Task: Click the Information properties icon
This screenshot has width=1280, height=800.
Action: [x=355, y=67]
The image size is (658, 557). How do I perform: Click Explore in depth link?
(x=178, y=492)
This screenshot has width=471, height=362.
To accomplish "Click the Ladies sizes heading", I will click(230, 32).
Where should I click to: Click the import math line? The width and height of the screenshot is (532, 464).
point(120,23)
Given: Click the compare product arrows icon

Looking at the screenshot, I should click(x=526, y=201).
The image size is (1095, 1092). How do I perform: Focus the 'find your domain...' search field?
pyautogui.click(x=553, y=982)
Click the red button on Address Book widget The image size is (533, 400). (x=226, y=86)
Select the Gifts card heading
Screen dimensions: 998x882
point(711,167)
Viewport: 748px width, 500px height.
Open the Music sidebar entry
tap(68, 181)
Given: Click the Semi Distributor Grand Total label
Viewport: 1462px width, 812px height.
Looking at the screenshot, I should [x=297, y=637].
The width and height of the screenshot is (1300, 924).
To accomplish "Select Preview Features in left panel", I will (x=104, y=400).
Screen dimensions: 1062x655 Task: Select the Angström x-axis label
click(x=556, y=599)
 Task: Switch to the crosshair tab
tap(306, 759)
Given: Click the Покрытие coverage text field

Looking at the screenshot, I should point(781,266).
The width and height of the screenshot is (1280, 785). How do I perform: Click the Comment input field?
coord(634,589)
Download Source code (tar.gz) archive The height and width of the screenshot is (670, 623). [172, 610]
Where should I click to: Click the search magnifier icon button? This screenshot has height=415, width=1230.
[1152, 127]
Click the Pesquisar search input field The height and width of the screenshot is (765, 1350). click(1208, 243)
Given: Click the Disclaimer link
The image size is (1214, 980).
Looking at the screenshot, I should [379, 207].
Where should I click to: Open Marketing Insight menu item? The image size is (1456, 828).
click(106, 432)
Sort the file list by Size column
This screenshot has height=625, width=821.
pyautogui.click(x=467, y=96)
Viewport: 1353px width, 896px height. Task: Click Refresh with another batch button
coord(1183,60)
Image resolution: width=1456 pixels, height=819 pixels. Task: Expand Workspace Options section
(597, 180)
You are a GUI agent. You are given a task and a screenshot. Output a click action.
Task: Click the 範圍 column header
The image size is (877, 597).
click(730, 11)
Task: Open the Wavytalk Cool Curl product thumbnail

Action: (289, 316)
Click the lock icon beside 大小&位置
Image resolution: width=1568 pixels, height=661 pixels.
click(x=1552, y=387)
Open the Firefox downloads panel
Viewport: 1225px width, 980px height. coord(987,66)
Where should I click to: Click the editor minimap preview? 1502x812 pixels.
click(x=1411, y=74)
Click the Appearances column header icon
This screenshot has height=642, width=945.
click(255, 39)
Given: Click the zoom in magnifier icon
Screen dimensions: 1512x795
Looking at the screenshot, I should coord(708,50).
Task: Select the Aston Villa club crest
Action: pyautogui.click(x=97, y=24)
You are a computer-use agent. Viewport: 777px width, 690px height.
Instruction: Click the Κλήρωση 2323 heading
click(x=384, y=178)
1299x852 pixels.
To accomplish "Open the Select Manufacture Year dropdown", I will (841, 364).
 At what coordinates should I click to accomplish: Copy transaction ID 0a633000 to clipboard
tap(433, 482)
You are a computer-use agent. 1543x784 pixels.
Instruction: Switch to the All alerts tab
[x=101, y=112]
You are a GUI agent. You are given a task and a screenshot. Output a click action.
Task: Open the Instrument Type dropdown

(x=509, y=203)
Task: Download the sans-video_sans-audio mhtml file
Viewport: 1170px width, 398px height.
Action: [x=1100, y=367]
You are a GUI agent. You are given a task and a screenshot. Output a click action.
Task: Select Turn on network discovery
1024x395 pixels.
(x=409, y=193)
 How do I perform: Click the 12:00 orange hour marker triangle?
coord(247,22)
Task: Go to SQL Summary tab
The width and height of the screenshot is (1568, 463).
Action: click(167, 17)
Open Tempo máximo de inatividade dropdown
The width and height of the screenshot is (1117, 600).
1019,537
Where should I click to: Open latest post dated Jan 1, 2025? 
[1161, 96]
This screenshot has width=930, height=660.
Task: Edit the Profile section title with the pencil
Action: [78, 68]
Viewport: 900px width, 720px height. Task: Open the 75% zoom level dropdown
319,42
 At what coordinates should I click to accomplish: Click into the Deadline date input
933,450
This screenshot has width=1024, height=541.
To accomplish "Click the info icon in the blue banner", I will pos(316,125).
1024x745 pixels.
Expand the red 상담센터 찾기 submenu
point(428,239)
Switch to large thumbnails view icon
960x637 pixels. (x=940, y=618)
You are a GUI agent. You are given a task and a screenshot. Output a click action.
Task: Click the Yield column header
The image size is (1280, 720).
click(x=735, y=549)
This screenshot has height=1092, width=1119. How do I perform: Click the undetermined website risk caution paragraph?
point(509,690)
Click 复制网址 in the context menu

· · · · ·

What you have to do :: Count every line of the data in which the word "will" appears, and report only the total.

Worked solution :: 4